Sheridan was born in St. John's, County Meath, Ireland, the fourth son of Reverend Dennis Sheridan, rector of Killesher parish, County Fermanagh. His siblings included William Sheridan, Patrick Sheridan the Anglican bishop of Cloyne and Margery Sheridan, wife of Colonel Meredith Gwyllym of Ballyconnell.

College

Sheridan entered Trinity College, Dublin on 17 Jan. 1661 from where he was awarded a Bachelor of Arts degree in 1664, and in 1667 he was elected a Fellow of Trinity.

Career

Sheridan attended the Middle Temple in London from 29 June 1670 to study law but cut his studies short when he was appointed Cork Collector of Customs, where he made his fortune. In 1676 he was appointed a farmer of the Irish Revenue and sold his interest for a profit of £4,000. On 6 August 1677 Sheridan received an honorary degree of Doctor of Civil Law from the University of Oxford and on 6 February 1679 he was elected a Fellow of the Royal Society, London. He was imprisoned in 1680 for allegedly conspiring in the Popish Plot and on 15 December 1680 he gave evidence before the House of Commons but, as Parliament was dissolved shortly afterwards, was set free.

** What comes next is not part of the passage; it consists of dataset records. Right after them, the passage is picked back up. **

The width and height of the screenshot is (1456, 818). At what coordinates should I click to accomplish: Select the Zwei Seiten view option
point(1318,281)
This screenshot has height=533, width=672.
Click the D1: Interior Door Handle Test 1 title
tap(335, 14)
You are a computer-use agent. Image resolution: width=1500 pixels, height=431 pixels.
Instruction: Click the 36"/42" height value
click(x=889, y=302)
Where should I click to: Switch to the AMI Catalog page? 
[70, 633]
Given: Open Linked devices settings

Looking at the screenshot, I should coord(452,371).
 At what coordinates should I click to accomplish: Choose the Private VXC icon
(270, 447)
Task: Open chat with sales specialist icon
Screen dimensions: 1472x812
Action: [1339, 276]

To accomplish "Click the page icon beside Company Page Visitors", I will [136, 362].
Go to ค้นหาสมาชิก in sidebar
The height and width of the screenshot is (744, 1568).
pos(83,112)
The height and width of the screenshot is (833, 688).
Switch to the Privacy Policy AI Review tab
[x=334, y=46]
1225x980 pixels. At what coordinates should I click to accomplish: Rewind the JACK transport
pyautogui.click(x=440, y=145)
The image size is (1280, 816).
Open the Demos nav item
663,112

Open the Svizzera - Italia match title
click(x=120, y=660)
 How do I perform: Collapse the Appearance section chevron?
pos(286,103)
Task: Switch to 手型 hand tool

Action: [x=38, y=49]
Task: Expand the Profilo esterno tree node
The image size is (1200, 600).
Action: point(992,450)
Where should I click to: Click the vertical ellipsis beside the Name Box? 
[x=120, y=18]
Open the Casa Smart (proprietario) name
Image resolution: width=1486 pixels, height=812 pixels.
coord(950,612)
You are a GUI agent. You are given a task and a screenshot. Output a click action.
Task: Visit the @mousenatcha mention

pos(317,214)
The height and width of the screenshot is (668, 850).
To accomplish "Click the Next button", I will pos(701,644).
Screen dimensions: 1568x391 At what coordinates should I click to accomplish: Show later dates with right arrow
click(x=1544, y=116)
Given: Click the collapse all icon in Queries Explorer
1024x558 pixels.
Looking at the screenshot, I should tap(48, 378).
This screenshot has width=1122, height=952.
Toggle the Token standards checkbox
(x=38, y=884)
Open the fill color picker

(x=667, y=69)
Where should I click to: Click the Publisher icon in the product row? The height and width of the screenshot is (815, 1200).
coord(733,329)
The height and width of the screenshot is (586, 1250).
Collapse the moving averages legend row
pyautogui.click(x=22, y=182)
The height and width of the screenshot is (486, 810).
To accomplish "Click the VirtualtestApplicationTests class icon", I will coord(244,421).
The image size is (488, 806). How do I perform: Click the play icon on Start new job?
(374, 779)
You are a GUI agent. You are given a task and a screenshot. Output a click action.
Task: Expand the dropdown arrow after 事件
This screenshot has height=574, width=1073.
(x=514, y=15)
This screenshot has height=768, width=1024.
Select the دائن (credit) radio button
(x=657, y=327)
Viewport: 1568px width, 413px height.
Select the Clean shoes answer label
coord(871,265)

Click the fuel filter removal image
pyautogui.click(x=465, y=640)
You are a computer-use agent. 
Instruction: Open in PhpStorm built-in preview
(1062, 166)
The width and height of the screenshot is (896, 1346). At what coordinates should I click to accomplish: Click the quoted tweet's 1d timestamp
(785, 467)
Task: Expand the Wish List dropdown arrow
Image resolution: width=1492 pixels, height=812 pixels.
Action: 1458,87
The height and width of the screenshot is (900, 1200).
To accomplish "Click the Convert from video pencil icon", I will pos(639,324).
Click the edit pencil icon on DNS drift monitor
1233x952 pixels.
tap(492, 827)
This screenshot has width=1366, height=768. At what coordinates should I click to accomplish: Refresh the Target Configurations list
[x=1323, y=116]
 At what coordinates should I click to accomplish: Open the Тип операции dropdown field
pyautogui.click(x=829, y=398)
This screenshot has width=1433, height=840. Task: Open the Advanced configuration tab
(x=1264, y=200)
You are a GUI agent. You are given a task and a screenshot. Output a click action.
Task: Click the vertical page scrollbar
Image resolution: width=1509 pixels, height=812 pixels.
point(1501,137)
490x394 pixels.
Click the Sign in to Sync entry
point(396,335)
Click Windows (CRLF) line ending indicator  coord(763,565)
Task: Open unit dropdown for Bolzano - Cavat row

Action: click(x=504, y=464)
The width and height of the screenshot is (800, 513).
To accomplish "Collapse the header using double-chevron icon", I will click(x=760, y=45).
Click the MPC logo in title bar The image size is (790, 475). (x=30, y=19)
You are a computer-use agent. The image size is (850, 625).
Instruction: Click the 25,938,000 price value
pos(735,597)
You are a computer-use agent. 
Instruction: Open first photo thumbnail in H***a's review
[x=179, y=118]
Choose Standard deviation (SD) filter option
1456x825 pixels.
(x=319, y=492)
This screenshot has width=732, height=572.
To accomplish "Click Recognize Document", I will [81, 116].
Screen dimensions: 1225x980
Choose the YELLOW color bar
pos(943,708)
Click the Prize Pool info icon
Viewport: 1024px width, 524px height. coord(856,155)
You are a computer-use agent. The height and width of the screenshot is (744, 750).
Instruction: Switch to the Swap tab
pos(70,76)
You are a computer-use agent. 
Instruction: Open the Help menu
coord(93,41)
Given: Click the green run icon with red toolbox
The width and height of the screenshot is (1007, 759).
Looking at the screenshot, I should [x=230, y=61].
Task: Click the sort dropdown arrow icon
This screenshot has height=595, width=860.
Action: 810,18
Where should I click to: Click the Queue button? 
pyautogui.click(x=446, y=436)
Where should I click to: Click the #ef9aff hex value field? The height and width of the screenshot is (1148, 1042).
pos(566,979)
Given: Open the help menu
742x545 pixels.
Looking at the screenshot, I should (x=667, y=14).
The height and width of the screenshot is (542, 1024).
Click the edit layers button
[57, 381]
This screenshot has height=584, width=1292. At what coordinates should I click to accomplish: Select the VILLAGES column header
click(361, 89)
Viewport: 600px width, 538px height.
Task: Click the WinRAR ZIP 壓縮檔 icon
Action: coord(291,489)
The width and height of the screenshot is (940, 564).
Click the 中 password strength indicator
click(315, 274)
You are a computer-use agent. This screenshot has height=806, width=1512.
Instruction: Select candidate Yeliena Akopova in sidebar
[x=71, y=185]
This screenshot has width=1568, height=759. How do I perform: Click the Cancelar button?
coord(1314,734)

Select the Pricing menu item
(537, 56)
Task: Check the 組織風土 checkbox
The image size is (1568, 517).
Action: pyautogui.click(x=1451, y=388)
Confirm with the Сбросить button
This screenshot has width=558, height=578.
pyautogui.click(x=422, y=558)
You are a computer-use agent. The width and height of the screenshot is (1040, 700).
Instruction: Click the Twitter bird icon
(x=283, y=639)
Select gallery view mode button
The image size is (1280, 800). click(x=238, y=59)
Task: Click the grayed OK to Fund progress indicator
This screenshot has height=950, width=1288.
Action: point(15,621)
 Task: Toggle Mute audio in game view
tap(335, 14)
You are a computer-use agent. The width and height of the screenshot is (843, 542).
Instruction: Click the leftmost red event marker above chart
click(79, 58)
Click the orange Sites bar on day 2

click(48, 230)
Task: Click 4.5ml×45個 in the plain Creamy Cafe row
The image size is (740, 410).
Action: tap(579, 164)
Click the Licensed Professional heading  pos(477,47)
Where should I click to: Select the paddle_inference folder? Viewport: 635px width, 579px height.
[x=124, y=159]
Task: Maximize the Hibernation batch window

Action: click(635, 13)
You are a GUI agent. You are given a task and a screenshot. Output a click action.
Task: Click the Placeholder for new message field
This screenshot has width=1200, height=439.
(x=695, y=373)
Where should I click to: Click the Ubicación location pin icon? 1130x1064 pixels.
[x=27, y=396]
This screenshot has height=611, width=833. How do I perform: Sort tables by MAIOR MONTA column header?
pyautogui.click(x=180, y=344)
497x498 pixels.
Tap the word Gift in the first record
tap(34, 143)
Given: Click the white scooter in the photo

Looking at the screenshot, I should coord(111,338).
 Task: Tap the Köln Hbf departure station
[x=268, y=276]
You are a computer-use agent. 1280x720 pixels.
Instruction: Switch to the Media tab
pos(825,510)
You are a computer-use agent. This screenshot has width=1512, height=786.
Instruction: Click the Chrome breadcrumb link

Chief Secretary for Ireland

King James II of England appointed Thomas Sheridan as Chief Secretary for Ireland in 1687 but he was accused of corruption by the Lord Lieutenant of Ireland, Richard Talbot, 1st Earl of Tyrconnell and was removed from the post in 1688.

Later Career and Death

When James II of England was deposed, Sheridan's political career was finished and he spent his remaining days in France attending the court of James II. He authored the following works-

1. Mr. Sheridan's Speech after his Examination before the late House of Commons (London, 1681)

2. A Discourse on the Rise and Power of Parliaments (1677)

3. The Sheridan Papers (1702), (contained in Calendar of the Stuart papers)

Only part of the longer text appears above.